Par un arrêt en date du 6 mai 2025, la cour administrative d’appel a tranché un litige fiscal relatif au calcul d’une plus-value immobilière réalisée par une société non-résidente et aux pénalités afférentes. Une société de droit britannique, ayant cédé en 2018 deux biens immobiliers situés en France, s’est vue notifier un redressement au titre du prélèvement prévu à l’article 244 bis A du code général des impôts. L’administration fiscale avait écarté une partie des dépenses de travaux invoquées pour minorer le montant de la plus-value imposable et avait appliqué des pénalités pour déclaration tardive.

Saisi par la société, le tribunal administratif de Montpellier, par un jugement du 7 novembre 2022, n’avait que très partiellement fait droit à sa demande. La société a donc interjeté appel, contestant le calcul de la base d’imposition et le bien-fondé des sanctions. Elle soutenait que des dépenses supplémentaires de reconstruction et d’ameublement devaient être prises en compte, bien que justifiées par des factures au nom de son gérant ou des tickets de caisse. Elle arguait également que son dirigeant n’était pas familiarisé avec les obligations fiscales françaises, ce qui devait justifier l’annulation des intérêts de retard et de la majoration de 10 %.

Deux questions de droit étaient ainsi soumises au juge d’appel. D’une part, il s’agissait de déterminer si des dépenses peuvent être admises en déduction de la plus-value imposable lorsque les pièces justificatives ne sont pas établies au nom de la société contribuable. D’autre part, la cour devait se prononcer sur le point de savoir si la méconnaissance alléguée de la loi fiscale par le dirigeant d’une société étrangère est de nature à la soustraire aux pénalités pour défaut de déclaration.

À ces deux interrogations, la cour administrative d’appel répond par la négative. Concernant les dépenses, elle juge que les pièces produites, qu’il s’agisse de tickets de caisse non nominatifs ou de factures libellées au nom de tiers, même s’il s’agit du dirigeant de la société, ne permettent pas de rattacher les frais aux biens immobiliers en cause.
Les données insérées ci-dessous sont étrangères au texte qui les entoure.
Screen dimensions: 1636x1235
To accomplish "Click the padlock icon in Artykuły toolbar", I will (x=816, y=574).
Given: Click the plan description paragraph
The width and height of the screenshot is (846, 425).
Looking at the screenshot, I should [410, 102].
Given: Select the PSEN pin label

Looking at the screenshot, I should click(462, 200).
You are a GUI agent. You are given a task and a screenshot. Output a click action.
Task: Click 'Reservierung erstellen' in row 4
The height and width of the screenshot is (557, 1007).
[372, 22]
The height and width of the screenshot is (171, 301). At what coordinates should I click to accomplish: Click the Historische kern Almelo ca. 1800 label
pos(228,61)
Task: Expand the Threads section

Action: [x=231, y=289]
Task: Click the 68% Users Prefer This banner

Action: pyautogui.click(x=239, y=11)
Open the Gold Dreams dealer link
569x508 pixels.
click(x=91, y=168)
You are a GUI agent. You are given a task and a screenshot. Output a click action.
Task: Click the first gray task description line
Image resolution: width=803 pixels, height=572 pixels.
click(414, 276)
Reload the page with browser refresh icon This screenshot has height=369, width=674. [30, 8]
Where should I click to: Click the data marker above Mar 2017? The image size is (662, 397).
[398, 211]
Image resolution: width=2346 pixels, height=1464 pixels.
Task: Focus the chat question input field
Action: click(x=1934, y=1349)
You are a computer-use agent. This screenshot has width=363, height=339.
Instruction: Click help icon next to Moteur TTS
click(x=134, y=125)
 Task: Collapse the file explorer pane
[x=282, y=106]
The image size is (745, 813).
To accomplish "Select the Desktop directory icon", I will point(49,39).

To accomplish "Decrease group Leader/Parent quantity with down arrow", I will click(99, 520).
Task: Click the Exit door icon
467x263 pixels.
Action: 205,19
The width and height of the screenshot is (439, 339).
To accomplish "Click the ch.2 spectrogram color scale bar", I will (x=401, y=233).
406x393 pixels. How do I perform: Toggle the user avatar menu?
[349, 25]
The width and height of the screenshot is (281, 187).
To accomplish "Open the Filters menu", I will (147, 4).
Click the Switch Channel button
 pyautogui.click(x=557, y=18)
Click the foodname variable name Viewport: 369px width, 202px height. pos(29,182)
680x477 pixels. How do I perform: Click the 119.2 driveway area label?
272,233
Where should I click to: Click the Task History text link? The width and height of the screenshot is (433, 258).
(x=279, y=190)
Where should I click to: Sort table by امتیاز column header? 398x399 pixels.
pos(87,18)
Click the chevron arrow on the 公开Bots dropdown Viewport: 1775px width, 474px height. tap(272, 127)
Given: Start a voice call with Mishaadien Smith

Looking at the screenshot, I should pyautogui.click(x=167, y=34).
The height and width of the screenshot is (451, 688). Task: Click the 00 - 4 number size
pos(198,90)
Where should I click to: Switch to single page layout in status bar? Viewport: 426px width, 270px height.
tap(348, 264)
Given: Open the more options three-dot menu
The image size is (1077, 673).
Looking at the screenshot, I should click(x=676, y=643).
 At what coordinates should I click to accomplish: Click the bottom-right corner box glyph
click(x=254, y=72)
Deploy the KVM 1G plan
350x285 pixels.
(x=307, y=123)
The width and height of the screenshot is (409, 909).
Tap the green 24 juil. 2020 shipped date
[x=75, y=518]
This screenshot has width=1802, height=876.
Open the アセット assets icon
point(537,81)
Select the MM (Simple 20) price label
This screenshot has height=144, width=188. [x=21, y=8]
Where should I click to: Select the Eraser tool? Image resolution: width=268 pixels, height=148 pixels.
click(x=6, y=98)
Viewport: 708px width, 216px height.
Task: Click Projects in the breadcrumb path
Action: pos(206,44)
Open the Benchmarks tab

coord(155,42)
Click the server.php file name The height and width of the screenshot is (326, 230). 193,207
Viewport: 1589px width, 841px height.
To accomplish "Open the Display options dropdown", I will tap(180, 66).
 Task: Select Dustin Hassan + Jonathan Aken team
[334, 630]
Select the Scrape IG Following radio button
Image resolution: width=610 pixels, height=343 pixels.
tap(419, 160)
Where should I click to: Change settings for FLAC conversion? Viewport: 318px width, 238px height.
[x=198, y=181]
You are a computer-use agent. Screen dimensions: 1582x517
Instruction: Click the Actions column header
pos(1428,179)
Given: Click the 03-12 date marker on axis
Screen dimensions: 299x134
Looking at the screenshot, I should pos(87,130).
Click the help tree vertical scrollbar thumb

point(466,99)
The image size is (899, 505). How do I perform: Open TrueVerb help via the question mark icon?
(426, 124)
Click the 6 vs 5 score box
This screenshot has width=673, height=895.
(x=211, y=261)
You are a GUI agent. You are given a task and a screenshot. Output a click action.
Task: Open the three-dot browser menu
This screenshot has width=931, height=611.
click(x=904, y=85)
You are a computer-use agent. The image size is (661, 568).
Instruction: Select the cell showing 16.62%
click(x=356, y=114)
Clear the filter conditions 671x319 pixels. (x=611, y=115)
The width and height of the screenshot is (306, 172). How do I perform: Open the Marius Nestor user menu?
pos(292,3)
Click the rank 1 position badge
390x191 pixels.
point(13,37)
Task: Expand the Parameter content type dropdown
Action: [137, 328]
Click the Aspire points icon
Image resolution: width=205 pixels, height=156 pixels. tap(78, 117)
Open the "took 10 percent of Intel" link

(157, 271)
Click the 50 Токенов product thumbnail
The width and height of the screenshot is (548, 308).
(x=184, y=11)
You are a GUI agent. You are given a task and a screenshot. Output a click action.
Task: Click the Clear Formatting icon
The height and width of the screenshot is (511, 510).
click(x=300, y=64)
Concernant les pénalités, elle estime que les intérêts de retard sont dus indépendamment du comportement du contribuable et que l’ignorance des obligations déclaratives, au demeurant rappelées dans les actes de vente, ne constitue pas une impossibilité matérielle de déposer les déclarations, justifiant ainsi l’application de la majoration.

La solution retenue par la cour administrative d’appel confirme une application stricte des règles de preuve en matière fiscale (I), tout en réaffirmant le caractère objectif des sanctions attachées aux obligations déclaratives (II).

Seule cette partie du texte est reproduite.